Why is there not routine enquiry for men regarding intimate partner violence?

 

The Family Violence Assessment and Intervention Guideline: Child abuse and intimate partner violence (Ministry of Health 2016) recommends that men aged 16 years and older be assessed if they present with signs and symptoms indicative of intimate partner violence.

Routine enquiry is not recommended because of the differences in prevalence and severity of violence against men. Available data shows violence by women against their male partners tends to be less prevalent and less severe (Lievore and Mayhew 2006).

A New Zealand study demonstrates that males who have been hit by females partners report needing no first aid, medical or hospital treatment compared with 9 percent of women who were hit by their male partners (Langley et al 1997).

Kimmel (2002) acknowledges that prevalence rates of males reporting violence from partners may compare those reported by females. He also notes that perpetrators of systematic, persistent and serious violence are predominantly men.

Is it mandatory to report abuse?

 

In New Zealand, it is not mandatory to report partner and child abuse.

 

Child abuse

Best practice recommends staff who identify or suspect child abuse report their concerns to a statutory agency, the police or Oranga Tamariki – Ministry for Children service (formerly Child Youth and Family). In some DHBs this is mandatory.

Health professionals should recognise the paramouncy principle for child care: ‘[the] welfare and best interests of the child or young person shall be the first and paramount consideration.’ (section 6 of the Oranga Tamariki Act 1989, Children’s and Young People’s Wellbeing Act 1989).

Whilst the legislation does not require mandatory reporting of child protection, District Health Boards have within their Child Protection policies the requirement to report child protection concerns to Police and/or Oranga Tamariki.

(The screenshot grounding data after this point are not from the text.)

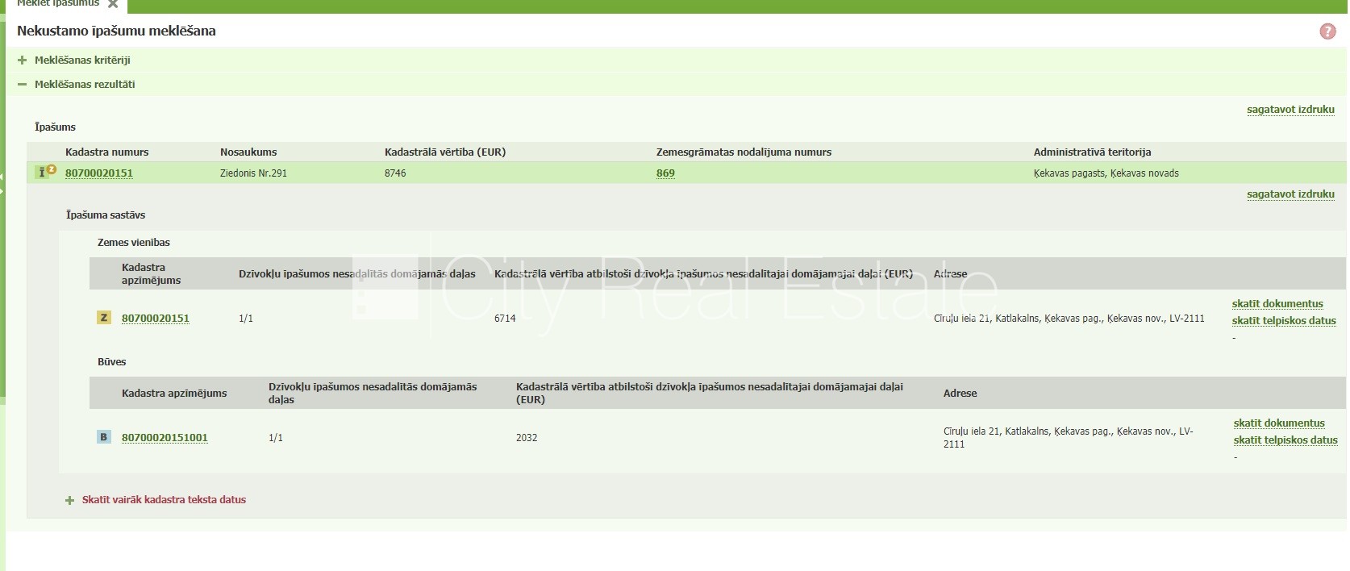View spatial data for building 80700020151001
Image resolution: width=1350 pixels, height=571 pixels.
(1285, 440)
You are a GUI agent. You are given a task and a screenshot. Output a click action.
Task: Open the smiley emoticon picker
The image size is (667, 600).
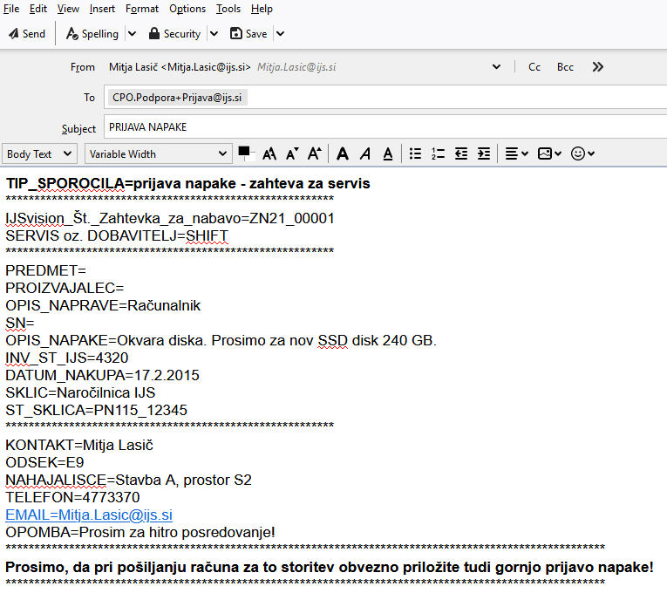pyautogui.click(x=582, y=153)
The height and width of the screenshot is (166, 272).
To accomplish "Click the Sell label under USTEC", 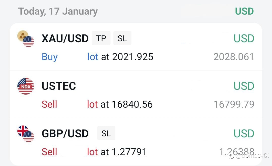I will tap(49, 104).
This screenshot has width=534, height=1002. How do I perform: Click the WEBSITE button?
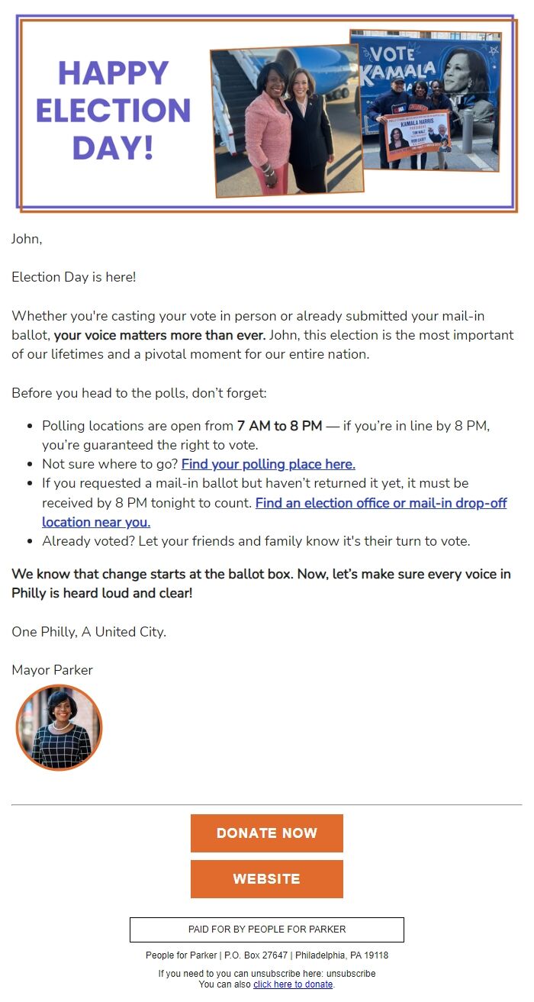pyautogui.click(x=266, y=878)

In addition, all DHB’s have signed a Memorandum of Understanding (MOU) with Oranga Tamariki and the New Zealand Police that requires that the parties to the MOU practice in accordance with their organisations policies/procedures.

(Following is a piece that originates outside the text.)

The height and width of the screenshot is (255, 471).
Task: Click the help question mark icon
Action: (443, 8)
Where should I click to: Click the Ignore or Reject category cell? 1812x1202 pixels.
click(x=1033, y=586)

The MoU has four associated schedules:

  • Schedule 1: Children admitted to hospital with suspected or confirmed abuse or neglect
  • Schedule 2: Child, Youth and Family/District Health Board Liaison Social Worker
  • Schedule 3: Guideline for the Neglect of Medical Care
  • Schedule 4: Joint Standard Operating Procedures for Children and Young Persons in Clandestine Laboratories.

 

Partner abuse

In most circumstances concerning an adult victim of partner abuse, the victim should be empowered to take a variety of actions themselves.

This can be achieved by providing the victim with an active referral to contact community/hospital-based services at any time (for example offering support and privacy to enable a victim to call an agency at the initial assessment).

However it is important to recognise that in high risk situations, safety planning may need ‘to shift from the creation of a list of actions that victims take to empower themselves and keep themselves safe, to generating collective actions that agencies can take to contain, challenge and change the abusers behaviour’ (Family Violence Death Review Committee 2014).

See Appendix J, Excerpts from relevant legislation in the Family Violence Assessment and Intervention Guideline: Child abuse and intimate partner violence.

What intervention is offered for elder abuse?

 

Family Violence Intervention Guidelines: Elder abuse and neglect is available to download or you can order hard copies.

If elder abuse is suspected, the person should be assessed and referred to the appropriate services. For additional information contact your local Age Concern group.